These political concerns are managed within Hong Kong’s journalism through ―strategic rituals (such as offering opposing points of view, both critical and supportive of Beijing); distinguishing editorials, which must not critique Beijing, from freelance columns, which may; and utilizing narrative forms that use conditional language and assert face over opinion (Chu, 2010).

Because Hong Kong media ecology is dominated by the businessmen-acquired professional press, their primary goal is to boost market share and attract attention, which is achieved through human interest stories (Chu, 2010). These type of stories leads the coverage about migrant workers. A report in Wenwei Po on November 7, 2007, for example, was about a crime toward 40 migrant workers in Inner Mongolia, the journalist described the injury of one worker in gruesome detail: serious skull fracture, brain hemorrhage, surgical removal of the skull fragments of nearly 7 cm in diameter and so on (Chu, 2010). In general, the Hong Kong news media frequently reported on crime and personal accidents that happened to migrant workers in 2006 and 2007 (Chu, 2010). Some of these include the kidnapping of migrant workers in Shanxi Brick kiln, injuries of migrant workers who asked for their owed wages in Inner Mongolia, the mine disaster and mountain torrents caused the death of migrant workers and so on (Chu, 2010).

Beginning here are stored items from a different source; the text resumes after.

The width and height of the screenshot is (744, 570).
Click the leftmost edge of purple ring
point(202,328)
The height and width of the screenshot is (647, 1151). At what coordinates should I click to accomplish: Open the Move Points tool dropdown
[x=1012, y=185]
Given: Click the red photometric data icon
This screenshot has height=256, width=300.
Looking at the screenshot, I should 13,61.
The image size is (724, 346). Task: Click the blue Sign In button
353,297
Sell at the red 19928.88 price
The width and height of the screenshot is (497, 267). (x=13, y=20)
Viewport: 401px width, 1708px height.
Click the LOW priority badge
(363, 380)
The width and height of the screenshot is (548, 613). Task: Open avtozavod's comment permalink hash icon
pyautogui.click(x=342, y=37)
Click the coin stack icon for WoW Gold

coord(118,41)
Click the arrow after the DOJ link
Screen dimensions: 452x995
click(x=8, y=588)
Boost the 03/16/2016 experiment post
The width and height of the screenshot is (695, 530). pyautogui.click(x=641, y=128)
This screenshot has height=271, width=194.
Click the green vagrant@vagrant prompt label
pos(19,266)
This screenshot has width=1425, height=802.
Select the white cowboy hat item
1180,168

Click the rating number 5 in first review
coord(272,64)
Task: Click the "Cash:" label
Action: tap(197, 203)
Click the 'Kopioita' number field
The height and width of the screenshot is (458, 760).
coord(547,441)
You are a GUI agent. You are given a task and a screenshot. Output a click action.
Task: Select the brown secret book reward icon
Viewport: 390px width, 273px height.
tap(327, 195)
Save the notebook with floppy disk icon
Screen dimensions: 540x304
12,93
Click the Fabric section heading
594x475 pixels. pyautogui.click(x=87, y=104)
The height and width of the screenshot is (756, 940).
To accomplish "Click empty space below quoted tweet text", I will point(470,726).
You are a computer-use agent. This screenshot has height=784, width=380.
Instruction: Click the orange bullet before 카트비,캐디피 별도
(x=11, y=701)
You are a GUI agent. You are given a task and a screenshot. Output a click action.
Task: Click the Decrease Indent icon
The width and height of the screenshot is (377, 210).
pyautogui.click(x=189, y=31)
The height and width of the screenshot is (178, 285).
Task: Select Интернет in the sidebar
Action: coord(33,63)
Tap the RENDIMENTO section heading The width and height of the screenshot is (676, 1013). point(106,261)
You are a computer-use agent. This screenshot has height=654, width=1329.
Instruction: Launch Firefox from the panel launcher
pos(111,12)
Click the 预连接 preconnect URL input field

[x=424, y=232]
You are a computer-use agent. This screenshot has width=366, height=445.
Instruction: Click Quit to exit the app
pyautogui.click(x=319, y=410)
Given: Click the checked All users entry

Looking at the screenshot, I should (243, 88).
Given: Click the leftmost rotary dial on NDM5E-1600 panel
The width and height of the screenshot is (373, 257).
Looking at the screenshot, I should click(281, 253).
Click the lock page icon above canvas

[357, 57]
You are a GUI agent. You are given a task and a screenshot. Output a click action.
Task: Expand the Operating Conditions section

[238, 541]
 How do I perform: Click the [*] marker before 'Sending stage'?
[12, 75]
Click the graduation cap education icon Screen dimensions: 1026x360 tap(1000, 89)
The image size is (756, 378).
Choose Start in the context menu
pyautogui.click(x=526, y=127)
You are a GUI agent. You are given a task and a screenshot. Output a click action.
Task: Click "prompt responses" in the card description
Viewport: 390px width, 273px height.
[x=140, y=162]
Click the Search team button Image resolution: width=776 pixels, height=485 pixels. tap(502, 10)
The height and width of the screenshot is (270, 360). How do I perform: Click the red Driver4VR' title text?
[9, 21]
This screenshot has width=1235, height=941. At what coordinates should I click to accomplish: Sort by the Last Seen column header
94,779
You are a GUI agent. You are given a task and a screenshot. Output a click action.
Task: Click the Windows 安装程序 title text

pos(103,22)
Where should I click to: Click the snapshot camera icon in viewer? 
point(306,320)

The content analysis reveals significant differences in the news frames between the two regions. Attribution of responsibility and morality are the most frequently used frames in Mainland newspapers, while human interest and responsibility frames dominate coverage in Hong Kong newspapers (Chu, 2010). Media in both regions portray this issue with a fairly neutral tone but have different attitudes towards the Chinese central government. Mainland news articles show a positive attitude, while Hong Kong journalists hold a neutral stance (Chu, 2010).

In addition to representation within newspapers from journalists in Hong Kong and Mainland China, representation comes from television stations and different programs that highlight the migrant experience from a unique lens. To understand this lens, we must explore what television in China is like today.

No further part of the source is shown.